Details
-
Type:
Story
-
Status: Done
-
Resolution: Done
-
Fix Version/s: None
-
Component/s: daf_butler
-
Story Points:4
-
Epic Link:
-
Team:Data Access and Database
Description
Using SQLAlchemy with SQLite, Oracle, and PostgreSQL backends, write a Python snippet that bulk-inserts into a table with an autoincrement field and returns to Python the values of the autoincrement field. This operation must be safe in the present of concurrent inserts into the same table.
My understanding is that:
- PostgreSQL can do this via INSERT ... RETURNING, and SQLAlchemy already supports that syntax.
- Oracle can do this via INSERT ... RETURNING, but the way those results are returned is different from how the PostgreSQL native Python driver does it, and SQLAlchemy does not support that syntax, at least for bulk inserts.
- SQLite cannot do this for bulk inserts at all, unless you either:
- rely on exclusive locking and do arithmetic on the last inserted ID and the number of rows (scary, to say the least - and I'd really like to stop using exclusive locking)

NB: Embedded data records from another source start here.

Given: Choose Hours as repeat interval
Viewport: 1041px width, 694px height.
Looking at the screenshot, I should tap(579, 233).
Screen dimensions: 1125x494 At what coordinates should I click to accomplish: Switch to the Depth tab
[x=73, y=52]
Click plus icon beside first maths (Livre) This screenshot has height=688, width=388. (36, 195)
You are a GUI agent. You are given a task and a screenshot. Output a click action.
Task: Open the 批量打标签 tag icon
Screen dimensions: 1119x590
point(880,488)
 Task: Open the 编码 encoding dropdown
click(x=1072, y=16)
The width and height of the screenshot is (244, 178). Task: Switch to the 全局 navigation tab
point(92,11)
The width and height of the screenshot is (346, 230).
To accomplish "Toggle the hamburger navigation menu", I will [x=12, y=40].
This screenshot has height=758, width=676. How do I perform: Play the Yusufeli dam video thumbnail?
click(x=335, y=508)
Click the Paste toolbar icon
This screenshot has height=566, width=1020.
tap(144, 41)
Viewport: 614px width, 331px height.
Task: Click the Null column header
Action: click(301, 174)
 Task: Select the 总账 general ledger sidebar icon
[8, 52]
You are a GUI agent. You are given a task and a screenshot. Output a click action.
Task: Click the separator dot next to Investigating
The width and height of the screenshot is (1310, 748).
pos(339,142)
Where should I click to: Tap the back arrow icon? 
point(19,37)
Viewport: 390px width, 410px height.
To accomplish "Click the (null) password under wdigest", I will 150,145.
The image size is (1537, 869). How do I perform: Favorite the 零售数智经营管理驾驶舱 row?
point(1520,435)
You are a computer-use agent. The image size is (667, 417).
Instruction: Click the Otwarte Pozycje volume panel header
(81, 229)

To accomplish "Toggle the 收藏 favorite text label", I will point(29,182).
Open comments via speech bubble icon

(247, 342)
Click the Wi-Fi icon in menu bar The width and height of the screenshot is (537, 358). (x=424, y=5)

- select from the sequence in advance and then use those values explicitly in the insert (at least, I think this ought to work - but it definitely needs to be tested).
I don't think this operation needs to also include the conflict-resolution options of DM-21201, but it's possible we'll identify a need for that in the future.
I do think we'll want a guarantee that the order of returned IDs match the order of the rows provided, or have some other way to connect them if that's not true.
Attachments
Issue Links
Activity
Some thoughts on boundary conditions:
- I don't think we need to support both returning autoincrement IDs and conflict resolution in any single table. But we will want to do both on different tables within the same transaction.
- I would like to start using bulk insert syntax (though maybe we mean different things by that), so lastrowid / inserted_primary_key aren't on their own viable solutions.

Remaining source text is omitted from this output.